Musik sei dein Lied vor allen Dingen!

Drum ziehe vor, was unbestimmt

Sich löst in der Luft, verweht, verschwimmt.

Und nichts beschwere seine Schwingen.

(Reclam, S.107)

Verlaine rückt also die Poesie in die Nähe der Musik, des Vagen und Schwebenden. 

Auch löst er sich aus dem Regelwerk der klassischen Formen:

Du sollst es nicht nach Regeln zwingen,

lass dein Gedicht im Winde wehn

lass es gelöst zu Hauch zergehn:

Musik, Musik vor allen Dingen

(Übersetzung Schaukal, Reclam S.109)

Verlaine verwahrlost immer mehr, muss 1885 für einen Monat erneut ins Gefängnis, der physische Verfall ist nicht zu übersehen. Ihm gelingt es nicht, den „Dämonen seines eigenen Ichs zu entfliehen“ (Reclam, S. 141).

Die kranke Seele fühlt mit dumpfen Weh das Ende.

Dort unten, sagt man, strömt in schweren Kämpfen Blut.

O nicht dabei zu sein! So schwach und lahm der Mut.

O dass das Leben nicht so blütenlos entschwände!

(Reclam. S.119)

Verlaine zieht durch die Pariser Kneipenszene, schläft unter Brücken und fürchtet vorausahnend die Hölle. Hoffnungslos, doch voller Sehnsucht formuliert er seinen Lebenswunsch:

Ich wollte, wenn mein Leben noch ein Leben wäre,

Dass eine sanfte Frau mir, jünger um 10 Jahre

Als ich, an meiner Seite still mein Haus bewahre,

Zur Hälfte tragend so viel dunklern Loses Schwere.

Auch ein Clochard ist eben ein Mann! Frauenrechtlerinnen und brave Hausfrauen werden sich über das 1891 veröffentlichte Gedicht gefreut haben

Es klingt wie eine Ironie des Schicksals: Zu seinem 50.Geburtstag wird der Poet zum „Dichterfürsten“ gekürt. Der Dichterfürst aber hungert, 2 Prostituierte gewähren ihm noch Unterschlupf.

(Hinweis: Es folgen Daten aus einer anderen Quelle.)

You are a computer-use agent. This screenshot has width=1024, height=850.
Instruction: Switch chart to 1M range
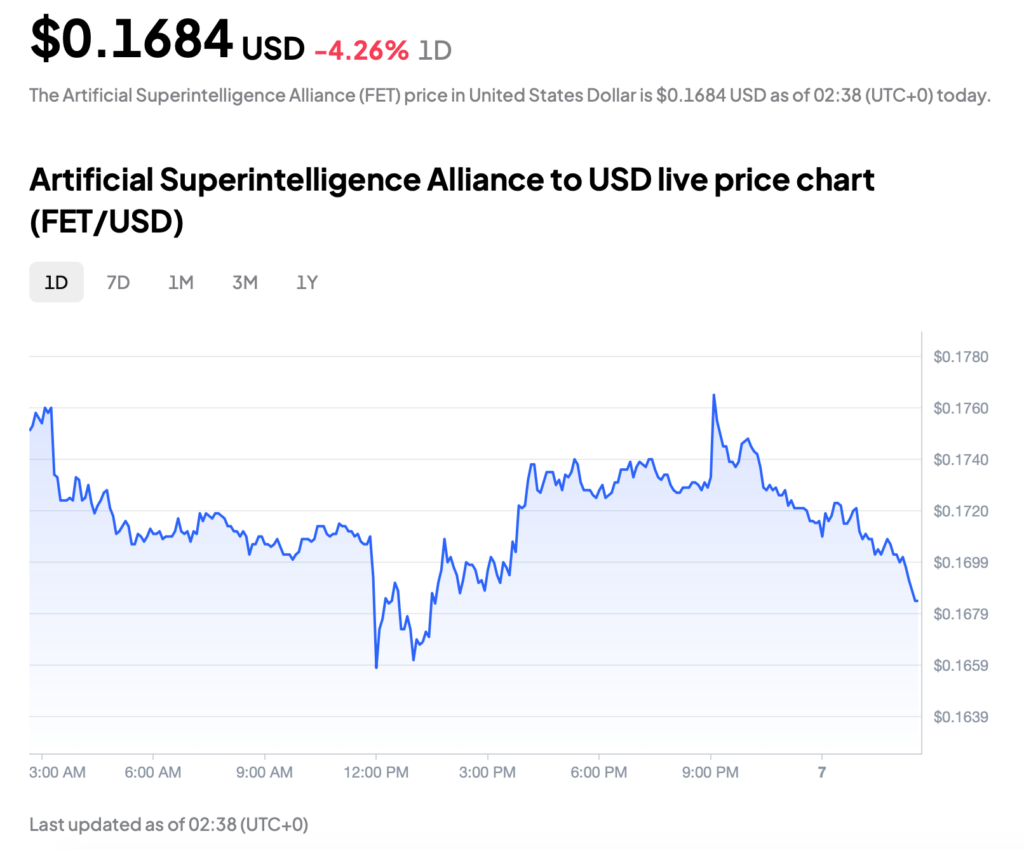click(181, 282)
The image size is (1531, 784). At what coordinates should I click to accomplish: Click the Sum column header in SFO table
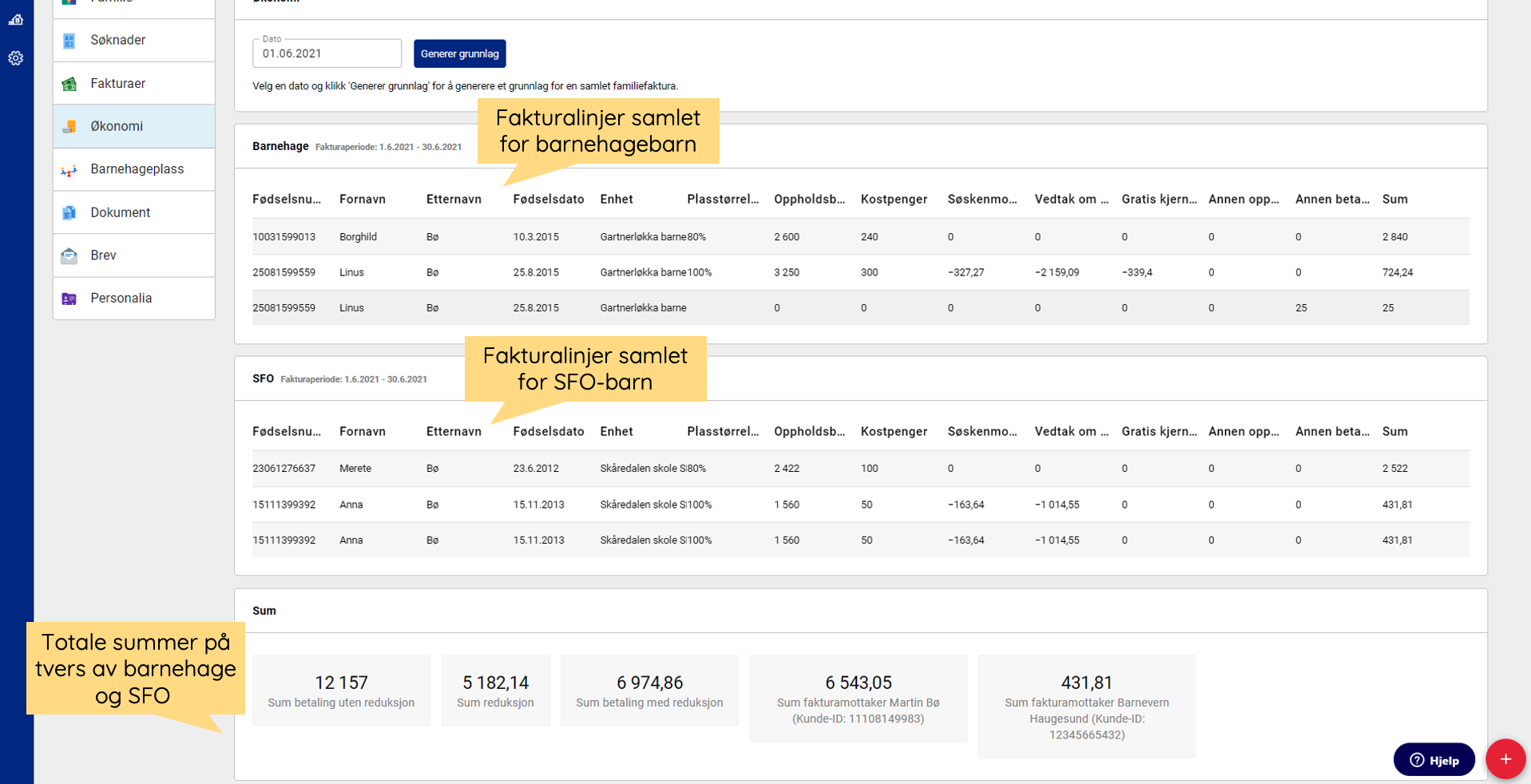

Kurz vor seinem Tode verfasst der Dichterfürst seine Verteidigungsrede (Paul Verlaine, Gedichte, S.314):

Ich bin ein sonderbarer Mensch, wie man mir sagt;

nach einigen bin ich ein Verbrecher, ungefragt

nach anderen bin ein ausgesprochener Dummkopf ich.

zu trügenden Aposteln zählen manche mich.

Und andere zählen mich den Göttern bei, warum?

Doch hab ich sehr gelitten und auch viel genossen

Dich, schnödes Mittelmaß, dich hab ich stets gemieden

So ging er dahin, am 8.1.1896 folgten Tausende seinem Sarg und die beiden Prostituierten stritten sich darüber, welche der Vortritt gebühre. Stefan Zweig las wohl zu dieser Zeit die ersten Gedichte des gekrönten und verpönten Dichters.